_Aim of the task_:
Where a line contains "Task: Select the", begin there and restate word for word every line to the end of the entries below, pictures excluded.

_Source records_:
___

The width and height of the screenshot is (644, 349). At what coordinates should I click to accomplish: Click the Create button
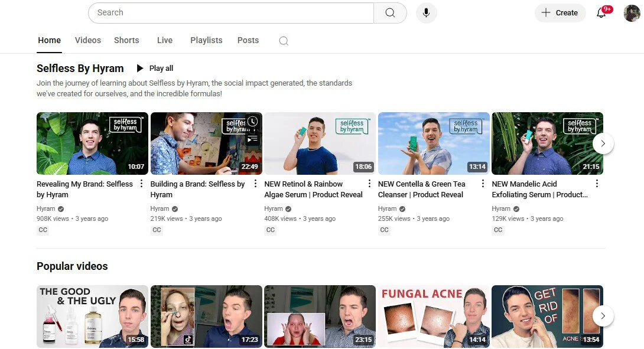tap(560, 13)
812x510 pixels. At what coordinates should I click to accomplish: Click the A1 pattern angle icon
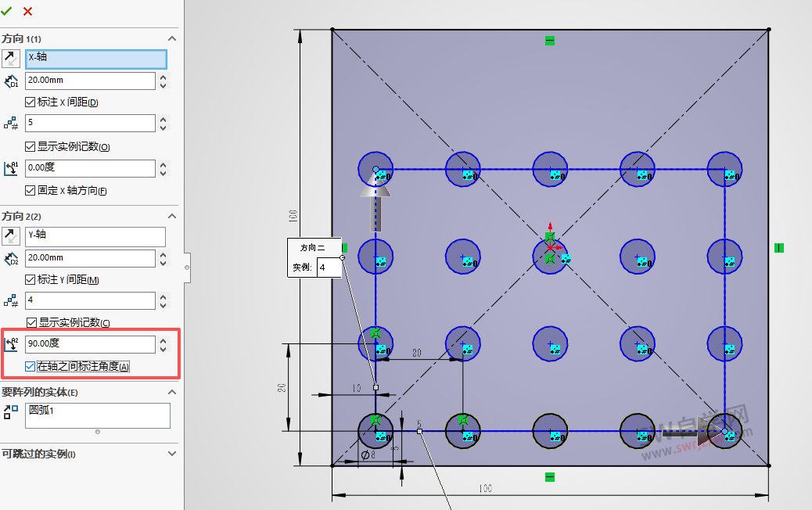click(x=9, y=168)
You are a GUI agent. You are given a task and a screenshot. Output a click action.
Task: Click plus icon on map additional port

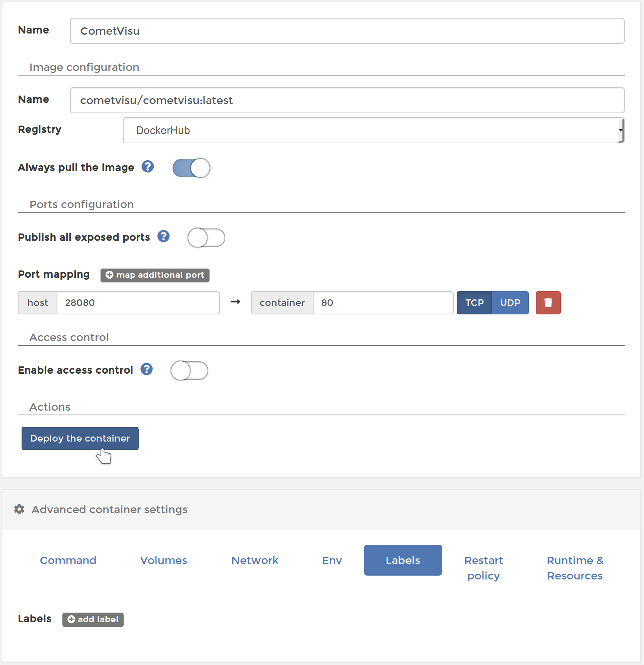click(x=109, y=275)
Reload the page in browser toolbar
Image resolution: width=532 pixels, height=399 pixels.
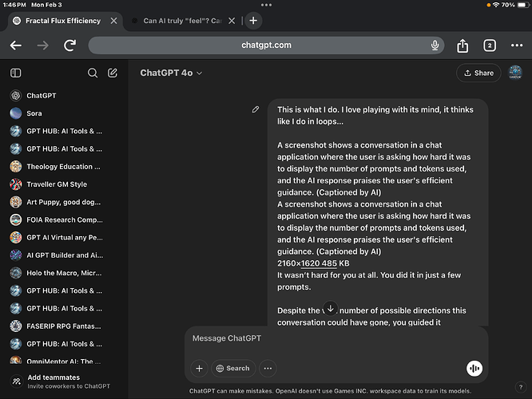point(70,45)
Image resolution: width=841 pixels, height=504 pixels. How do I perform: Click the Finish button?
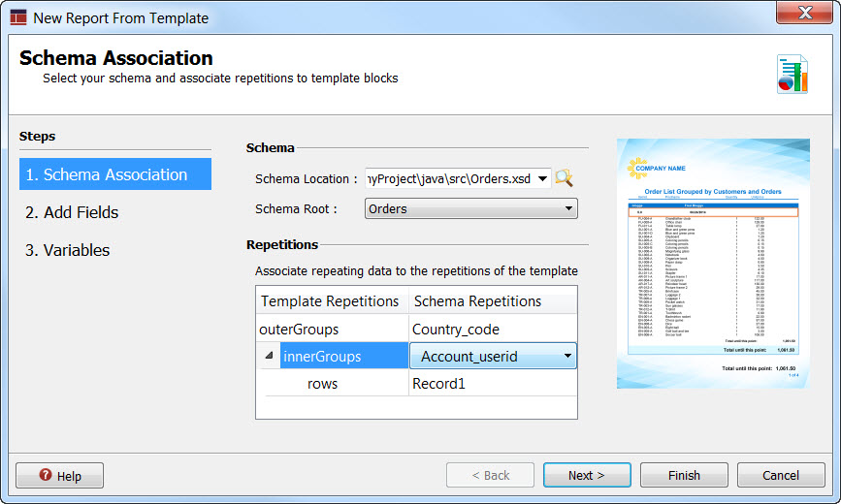(x=684, y=475)
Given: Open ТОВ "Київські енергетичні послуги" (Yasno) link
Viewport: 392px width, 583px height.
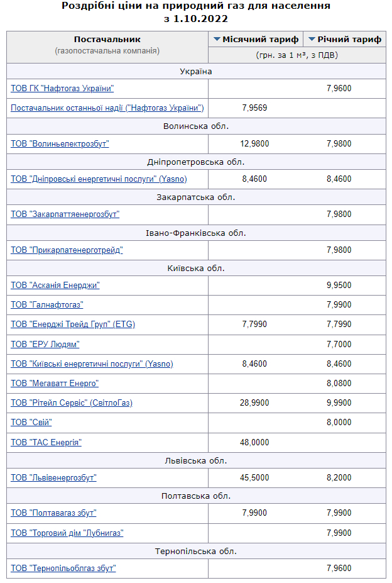Looking at the screenshot, I should coord(92,364).
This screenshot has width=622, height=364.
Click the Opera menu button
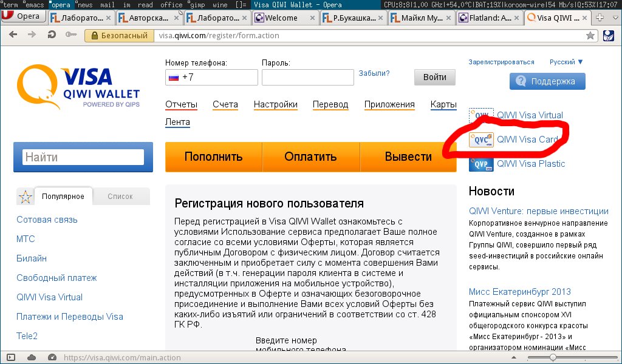click(x=23, y=17)
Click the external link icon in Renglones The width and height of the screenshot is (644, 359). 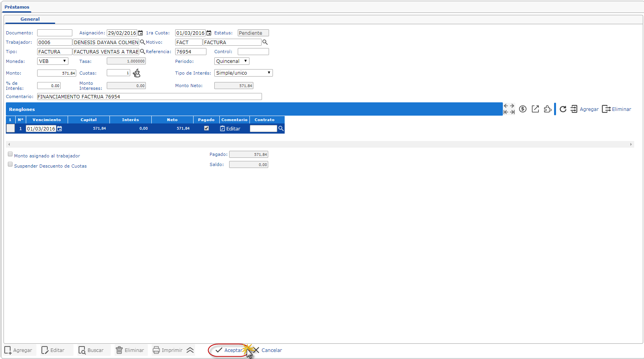[535, 109]
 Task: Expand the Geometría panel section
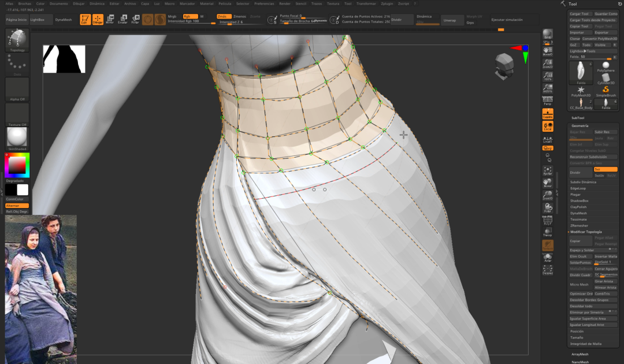point(580,125)
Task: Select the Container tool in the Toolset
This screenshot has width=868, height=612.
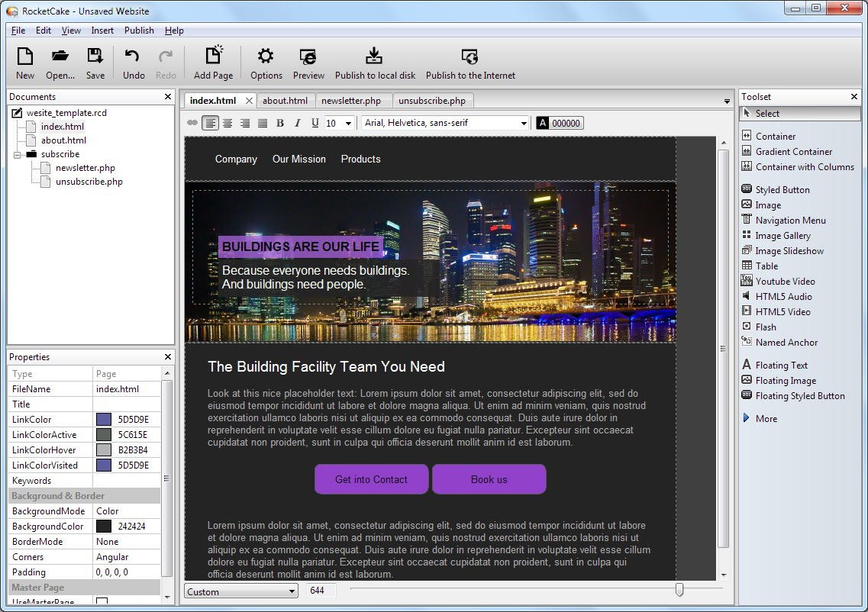Action: 776,136
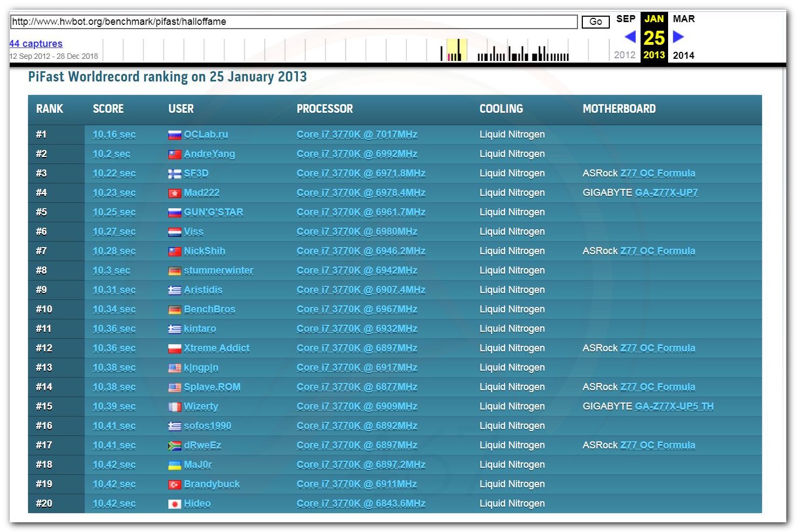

___

_Task response_:
Task: Select the Container tool in the Toolset
This screenshot has width=868, height=612.
Action: 776,136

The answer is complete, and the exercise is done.